O PAICV afirmou que o Orçamento do Estado (OE) para 2021 “aumenta as despesas num contexto em que diminui as receitas”, sem que sejam aumentadas nas áreas essenciais. Como tal, questionou o Governo cabo-verdiano sobre as verdadeiras causas dos aumentos.
A questão foi publicamente feita pelo líder do grupo parlamentar do maior partido da oposição no país, Rui Semedo, durante uma conferência de imprensa. Isto aconteceu nas vésperas da discussão da proposta de OE para o próximo ano, que decorre a partir desta quarta-feira, 25 de novembro, na generalidade.
Sobre o parecer do PAICV sobre as propostas de OE’2021, o dirigente declarou que o aval depende da dinâmica da discussão, das respostas que o Governo der e da flexibilidade do Executivo para aceitar as contribuições e propostas do seu grupo parlamentar.

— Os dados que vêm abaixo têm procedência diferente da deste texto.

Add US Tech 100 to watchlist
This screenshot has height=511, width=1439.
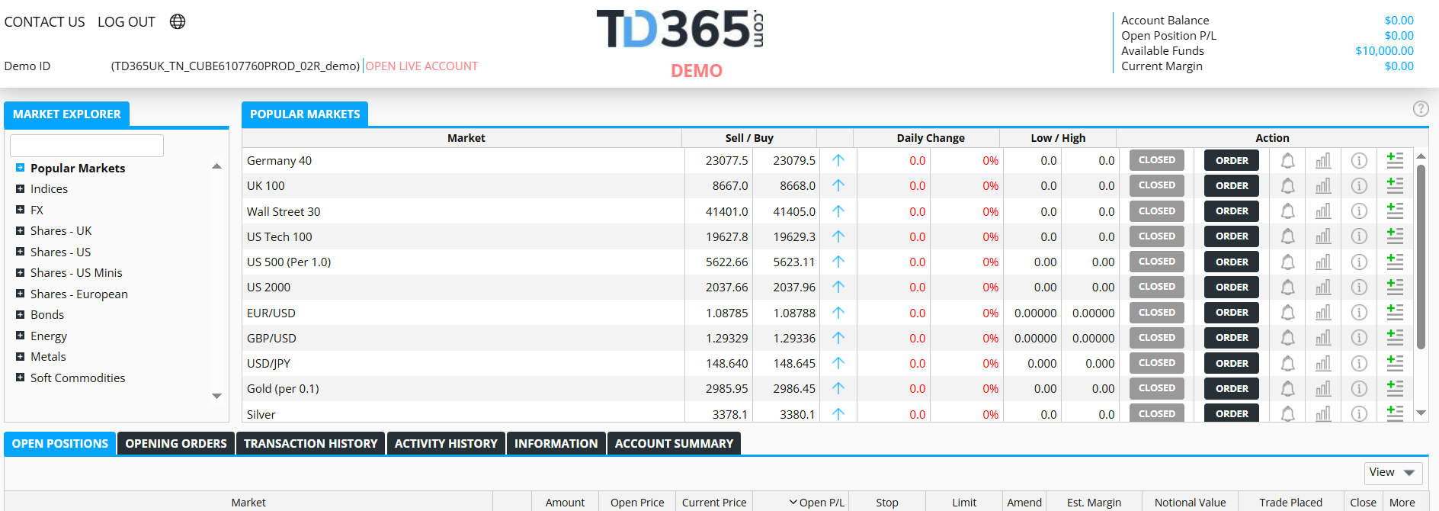point(1395,236)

Uma vez que se trata da primeira situação no arquipélago em que um Governo apresenta numa única legislatura sete orçamentos, Semedo realçou que a proposta de OE para 2021 parece ser “diferente e especial”.
O político espera que “este aumento extraordinário” não seja eleitoralista, ou seja, voltado para ganhos eleitorais em detrimento dos ganhos da governação, do país e dos cabo-verdianos.

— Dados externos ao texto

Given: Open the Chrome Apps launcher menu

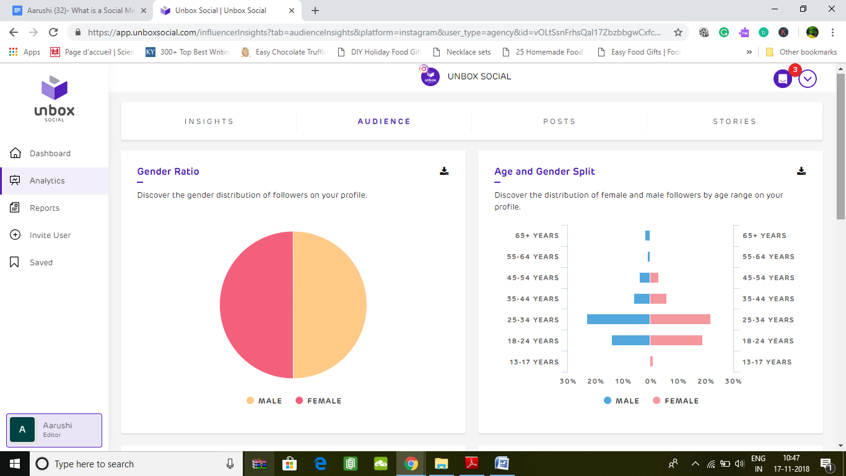Looking at the screenshot, I should click(x=12, y=52).
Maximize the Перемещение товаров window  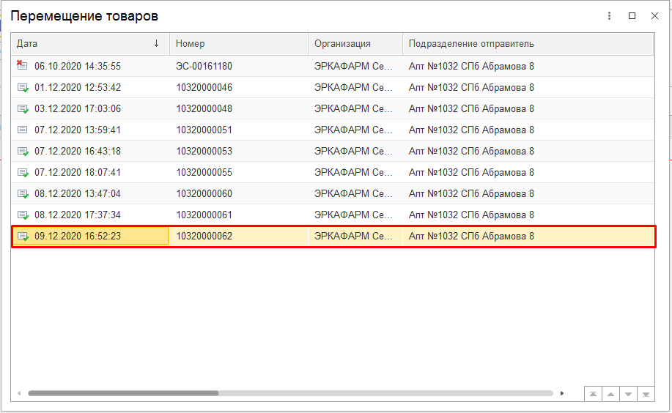coord(632,15)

Foram também levantadas questões em relação aos honorários que passam dos 100 contos (906 euros) para mais de 300 mil contos (2.720 euros), quando comparado com o atual OE.
A proposta do orçamento está orçada em 78 milhões de contos (707 mil euros), o que representa 40,1% do Produto Interno Bruto (PIB) num aumento superior a 3,5% em relação ao Orçamento Retificativo de 2020.